Trilingual border signs now include Mohawk language in Cornwall, Ont.
More than 1 million of the 1.5 million border-crossers are residents of Mohawk communities
The border crossing at Cornwall, Ont. now has trilingual signage featuring messages in Mohawk alongside English and French — part of a collaborative effort to foster reconciliation with First Nations.
It's the first port of entry in Canada with signage in the Mohawk language and is "representative of ongoing efforts by the CBSA to work in partnership and respect with Indigenous communities," says a news release from the Canada Border Services Agency.
Last year, more than 1.5 million travellers were processed at the Cornwall crossing, and more than one million of them were residents of the Mohawk communities of St.
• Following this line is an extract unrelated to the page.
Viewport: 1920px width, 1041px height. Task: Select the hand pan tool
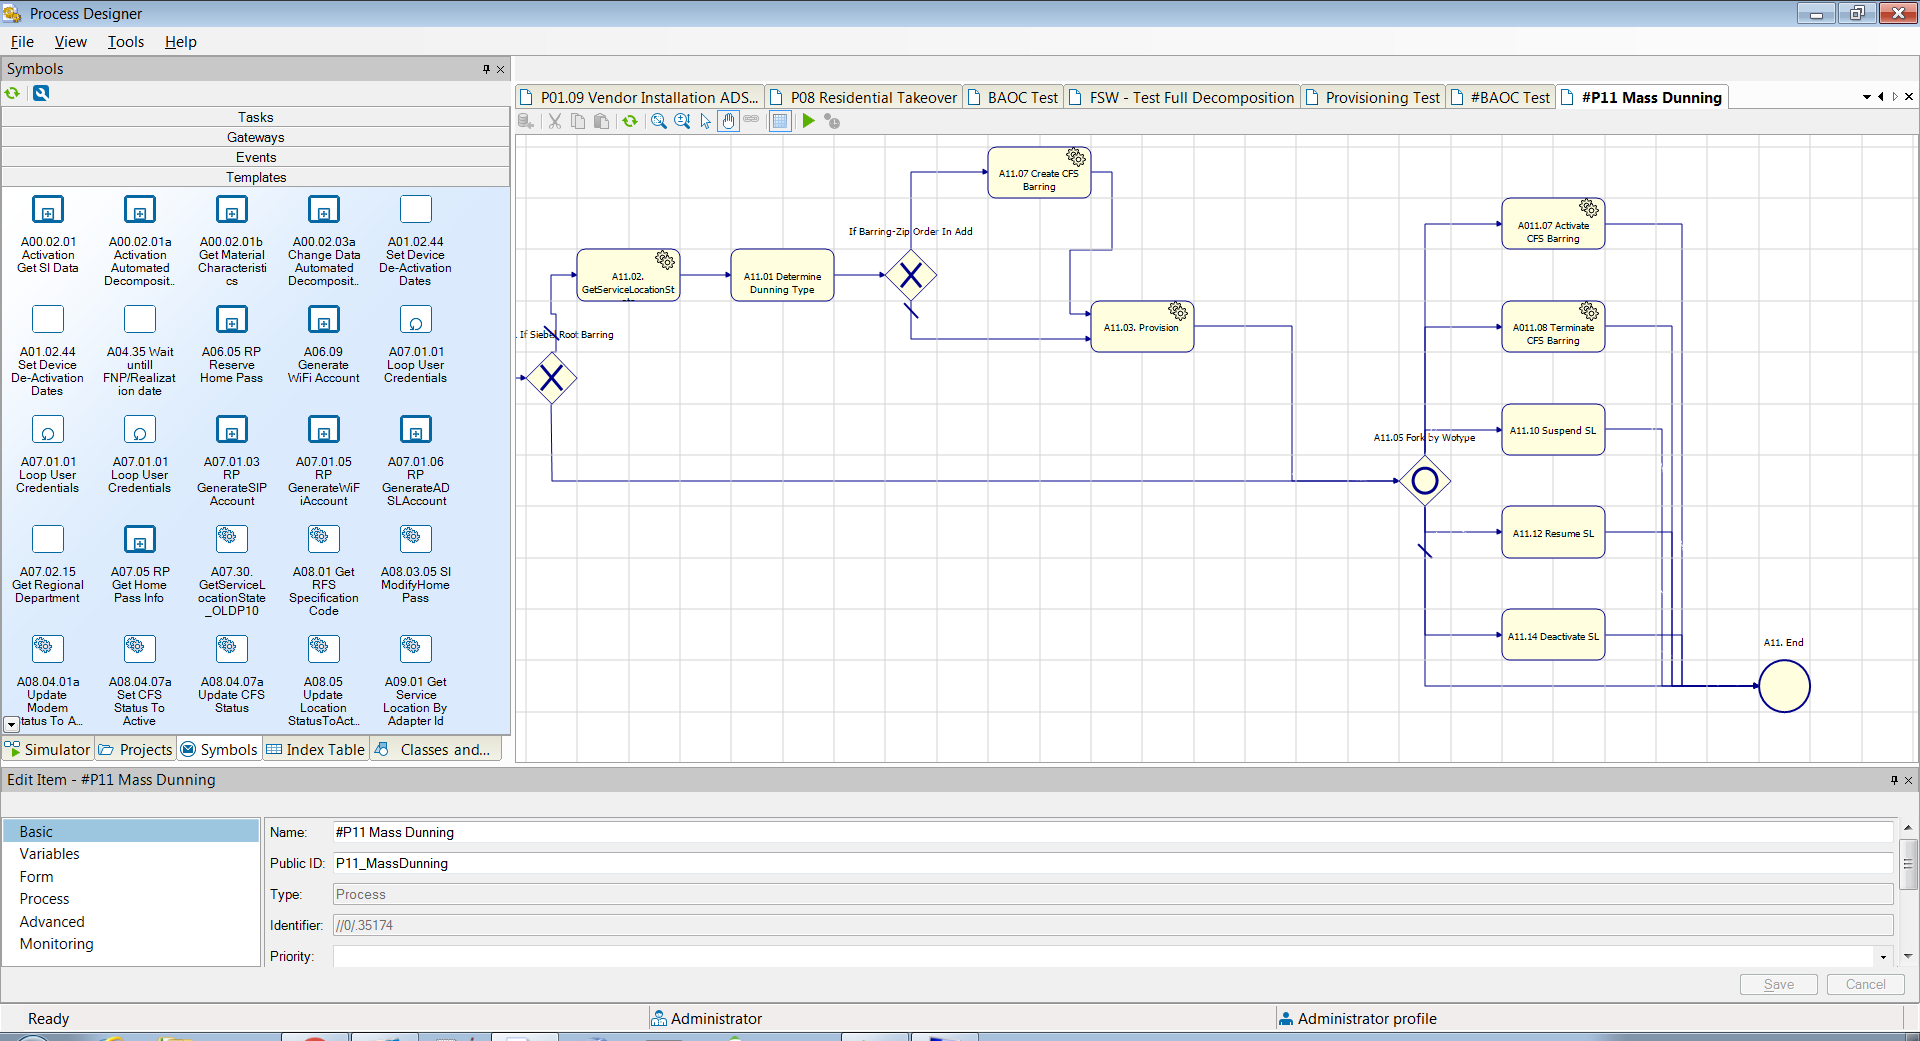(x=729, y=121)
Regis and Akwesasne.
Abram Benedict, grand chief of the Mohawk Council of Akwesasne, said Mohawk is the first language for many residents and elders in the community.
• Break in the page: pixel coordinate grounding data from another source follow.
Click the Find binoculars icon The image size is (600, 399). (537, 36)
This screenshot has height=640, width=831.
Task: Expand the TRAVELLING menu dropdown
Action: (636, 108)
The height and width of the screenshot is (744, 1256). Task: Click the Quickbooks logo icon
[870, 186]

"The use of our language on the signage at the port of entry is an acknowledgement of daily users of the crossing, and the fact that the port is on traditional Akwesasne lands," he said in a statement. "We wish to continue to advance our partnership with CBSA in order to meet the needs of Akwesasronon."
CBSA president John Ossowski praised the new signs.
"Our relationship with the Akwesasne community is important and the new signage is but one step on the CBSA path towards reconciliation," he said in a statement.
The Iqaluit port of entry also has signage in English, French and two Inuit dialects.